Barack Obama, le ton grave, l'air concentré, a reconnu et assumé sa défaite politique. Mais sur les raisons de ce revers, il s'est contenté de dire que les Américains étaient frustrés de la lenteur de la reprise économique. Les Américains, a-t-il dit, « veulent que l'emploi revienne plus vite, ils veulent plus de pouvoir d'achat, ils veulent enfin que leurs enfants aient les mêmes possibilités que celles qu'ils ont eues ». Le président affirme aussi avoir « stabilisé l'économie, créé des emplois dans le secteur privé. Mais les Américains ne ressentent pas les effets de ces progrès », a-t-il reconnu. Un petit mea culpa, alors que le chômage dans le pays frôle les 10 % de la population active. Selon un sondage sortie des urnes, six électeurs sur dix indiquaient qu'ils avaient voté avec la situation économique en tête.

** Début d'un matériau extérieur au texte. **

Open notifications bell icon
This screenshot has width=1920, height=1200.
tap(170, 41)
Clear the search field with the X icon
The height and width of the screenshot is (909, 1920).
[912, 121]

Sur les modalités de la cohabitation forcée avec les républicains, Barack Obama a lancé un appel au respect mutuel, à l'unité de toutes les forces politiques - la vraie bataille, a-t-il dit, n'est pas entre républicains et démocrates, mais entre les Etats-Unis et leurs compétiteurs dans le monde. Il envisage une coexistence ouverte mais ferme avec les républicains : les bonnes idées, d'où qu'elles viennent, sont bonnes à prendre, a expliqué Barack Obama. Par exemple, sur la réforme du système de santé, des modifications sont possibles... Sous-entendu, pas question d'abroger le texte voté dans la première partie de mon mandat, seulement de l'améliorer. Ces déclarations présidentielles survenaient alors que le nouvel homme fort des républicains à la Chambre des représentants, John Boehner, venait de dire qu'il fallait supprimer ce texte.
Cette cohabitation « Made in America » sera donc un combat feutré et rude sur les principaux dossiers : le système de santé, mais aussi les réductions budgétaires réclamées par la nouvelle majorité. Le chef de l'Etat a été très clair : pas question de « tailler dans les investissements essentiels qui doivent nous assurer une économie compétitive et en croissance dans les années à venir ». Ces investissements sont pour lui les grandes infrastructures de transport - aéroports, chemins de fer, le développement de l'économie « verte », et l'éducation.
Des républicains déterminés mais divisés
Face à lui, les premières déclarations des républicains se voulaient fermes et déroulaient les grandes idées classiques du camp conservateur : moins d'interventionnisme de Washington dans les affaires du pays, une plus grande écoute du peuple, la réduction des dépenses publiques, et donc, l'abrogation de la réforme symbole du système de santé.
Le problème pour la nouvelle majorité, c'est qu'elle arrive certes en force à la Chambre des représentants, mais reste minoritaire au Sénat. Les républicains dénoncent le style et les idées d'Obama, mais eux-mêmes n'ont pas de programme fortement défini, à la différence par exemple de leur victoire aux élections mi-mandat de 1994, et encore moins de leader naturel.
De plus, ils sont divisés, entre leur aile centriste, et ce mouvement beaucoup plus radical du « Tea Party », qui a connu quelques succès éclatants, mais aussi des échecs retentissants lors de ce scrutin. Dans les deux ans à venir, ils devront choisir entre une stratégie de consensus ou d'opposition. Pour l'heure, leur stratégie est surtout négative, et Barack Obama pourra jouer là-dessus à l'approche des élections présidentielles de novembre 2012. Sur le thème : ce que j'ai fait, cela me revient, ce qui n'a pas été fait, c'est la faute des républicains. Ces derniers devront donc être dans la proposition pour ne pas être cantonnés au rôle de freins aux réformes. Une chose est sûre : dans chacun des deux camps, on réfléchit déjà au meilleur positionnement possible pour ce scrutin déterminant, dans deux ans.